Julien s'est acheté un beau chapeau qui lui confère l'illusion de la grandeur. Il est vrai que ce chapeau le rallonge de quelques pouces. Il est vrai aussi qu'il ne le retire jamais, même à l'intérieur, pour conserver ces quelques pouces supplémentaires.
Ce n'est pas que Julien soit vraiment petit. Disons simplement qu'il est légèrement moyen.
L'anonymat ne lui convient plus depuis quelques temps.
Il aura circulé en rasant les murs de la ville pendant la majeure partie de sa jeune vie. Julien souhaitait tellement ne pas se démarquer de la masse qu'il s'arrangeait pour neutraliser tout ce qu'il portait afin de se faire oublier. Il portait un tee-shirt blanc, un jeans propre, des espadrilles Yellow, un blouson en vinyle bleu marine acheté chez Wal-Mart.
Malgré tous ses efforts, on le reconnaissait toujours à son visage boutonneux auquel il devait son surnom de Face de pizza.
À ce surnom que personne ne voudrait porter s'ajoutaient aussi les brimades de tous ces méchants enfants et adolescents de son entourage.
Il n'y a rien que l'on n'avait pas fait à Julien pour lui faire regretter d'être venu au monde.
On l'avait ridiculisé, battu et humilié de toutes les façons possibles et inimaginables.
Un beau matin de mois de mai, alors qu'il songeait au suicide, Julien était entré dans une boutique de mode masculine. Quelque chose l'avait attiré là, lui qui n'entrait jamais dans ce genre de boutique. Et ce quelque chose, c'était ce chapeau.
Il semblait l'appeler de loin, comme si c'était Excalibur qu'il lui fallait extraire de la pierre pour enfin prendre le titre du Roi Arthur des beaux chapeaux.
Julien avait donc mis ce chapeau sur sa tête, avait recourbé un peu la visière sous ses yeux, puis avait été étonné de voir la face d'un dur à cuire dans le miroir.

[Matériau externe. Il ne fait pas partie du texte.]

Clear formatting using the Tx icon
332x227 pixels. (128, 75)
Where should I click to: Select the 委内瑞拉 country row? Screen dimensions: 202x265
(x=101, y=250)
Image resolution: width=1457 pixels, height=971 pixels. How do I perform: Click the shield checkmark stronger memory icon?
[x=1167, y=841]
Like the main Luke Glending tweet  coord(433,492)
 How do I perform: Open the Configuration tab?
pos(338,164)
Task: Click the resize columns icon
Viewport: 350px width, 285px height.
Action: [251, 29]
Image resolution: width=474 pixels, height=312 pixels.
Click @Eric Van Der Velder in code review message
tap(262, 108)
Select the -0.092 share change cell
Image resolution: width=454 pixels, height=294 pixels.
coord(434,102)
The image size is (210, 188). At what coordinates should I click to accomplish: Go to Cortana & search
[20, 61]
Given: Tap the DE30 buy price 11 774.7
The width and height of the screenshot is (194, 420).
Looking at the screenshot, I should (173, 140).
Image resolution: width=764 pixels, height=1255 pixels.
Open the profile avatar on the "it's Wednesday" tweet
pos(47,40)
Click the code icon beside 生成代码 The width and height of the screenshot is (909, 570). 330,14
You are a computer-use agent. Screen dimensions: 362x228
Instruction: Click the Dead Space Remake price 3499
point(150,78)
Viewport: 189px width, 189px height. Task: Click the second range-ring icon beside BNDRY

Ce n'était plus Face de pizza qu'il voyait, mais Scarface, le Balafré, le gars que tu ne fais pas chier sous peine de recevoir du plomb à travers tout le corps.
-Je le prends... C'est combien?
-Soixante-quinze dollars monsieur, lui répondit gentiment un nain, le fils du propriétaire qui parlait avec un léger accent espagnol bien qu'il était Roumain.
-C'est cher...
-Il faut souffrir pour être beau...
-Je le prends! Tenez: soixante-quinze dollars pour vous mon petit bonhomme...
-Vous ne le regretterez pas... Ce chapeau va changer votre vie, conclut le nain en souriant de toutes ses dents plutôt propres.
Tout le budget hebdomadaire de Julien venait d'y passer mais qu'importe! Julien avait maintenant un beau chapeau.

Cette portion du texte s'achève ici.